*Required work*:
Please restate every record below word for word and skip the pictures.
+++ Available data
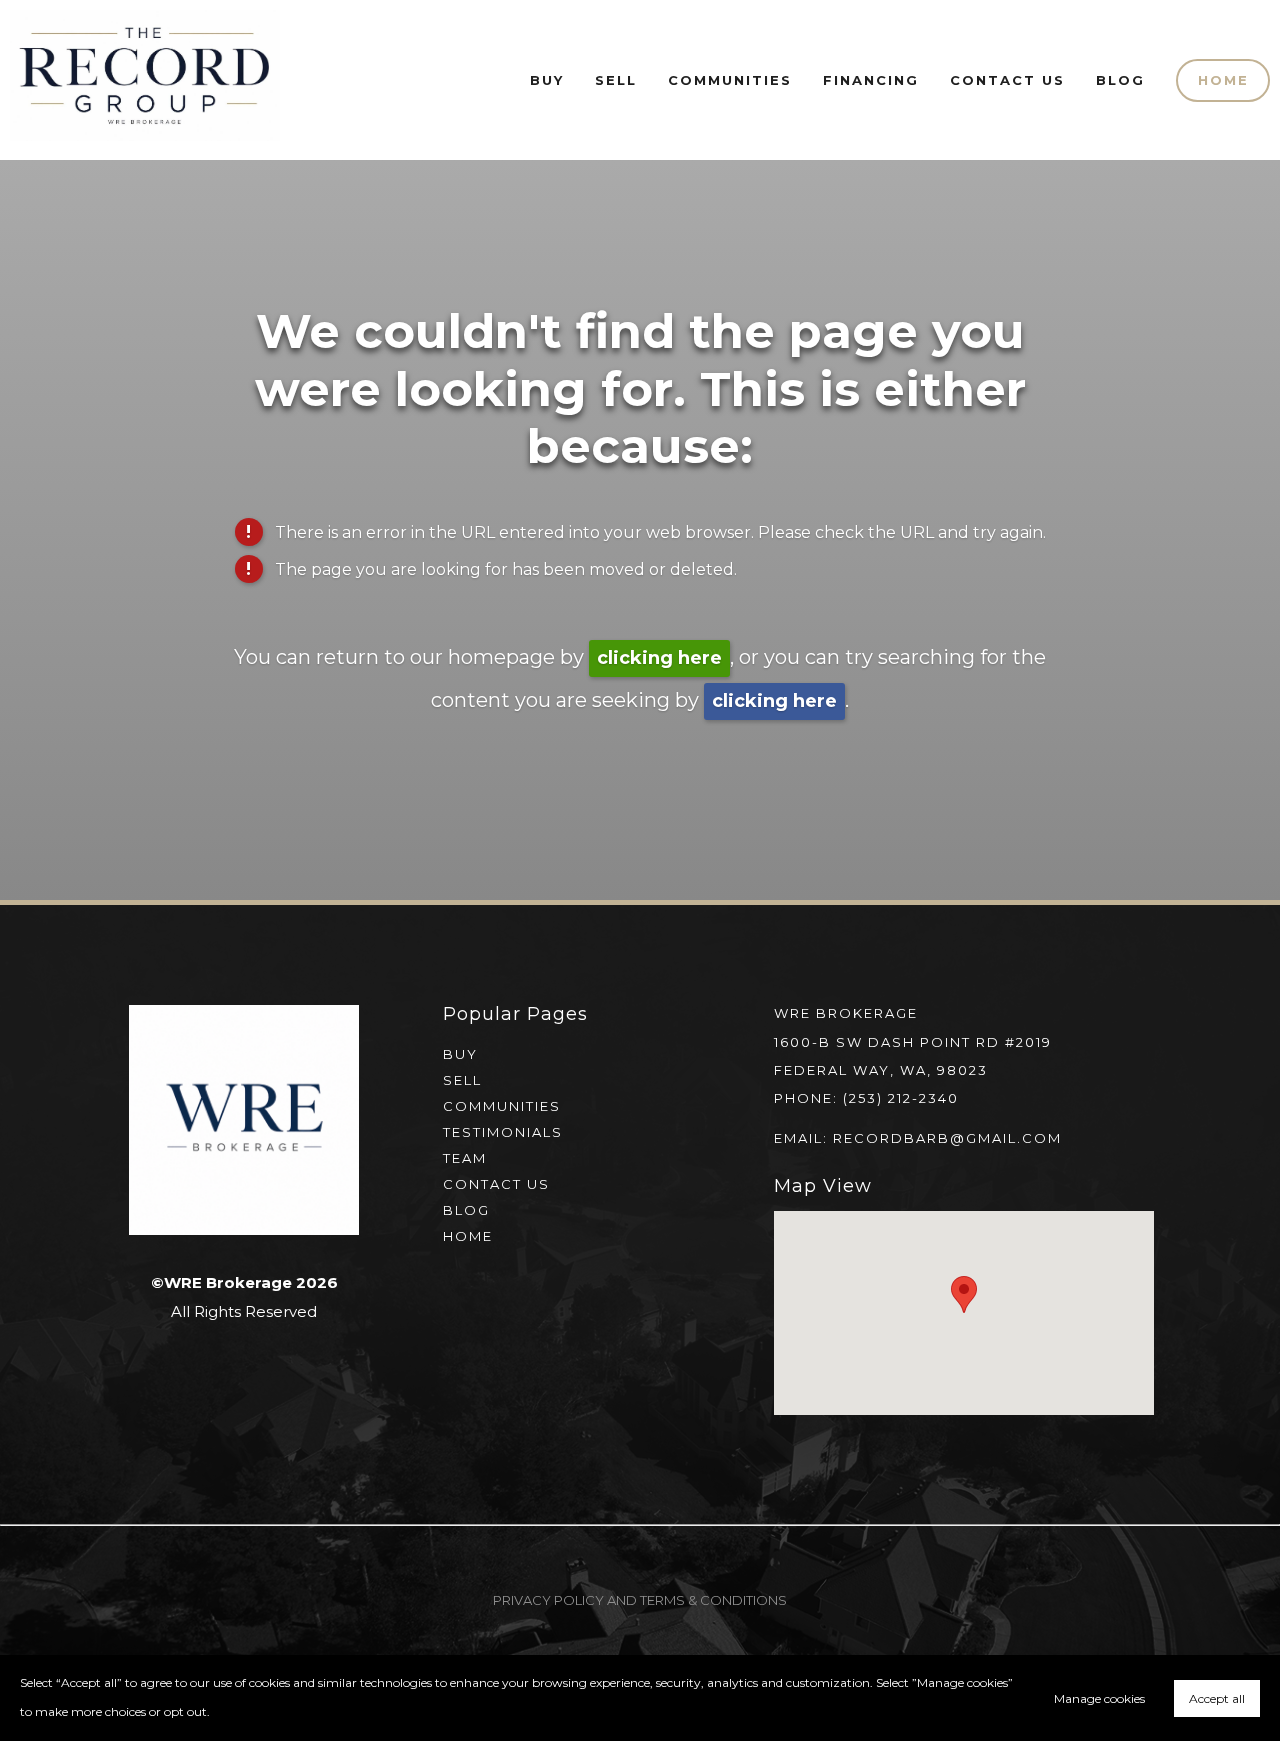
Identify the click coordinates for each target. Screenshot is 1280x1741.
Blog (1120, 80)
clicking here (659, 658)
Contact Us (1007, 80)
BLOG (466, 1210)
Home (1223, 80)
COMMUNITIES (502, 1106)
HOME (468, 1236)
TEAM (465, 1158)
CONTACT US (496, 1184)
++++++
*Response box*:
Identify the click coordinates for each target. Screenshot is 1280x1741.
Blog (1120, 80)
clicking here (659, 658)
Contact Us (1007, 80)
BLOG (466, 1210)
Home (1223, 80)
COMMUNITIES (502, 1106)
HOME (468, 1236)
TEAM (465, 1158)
CONTACT US (496, 1184)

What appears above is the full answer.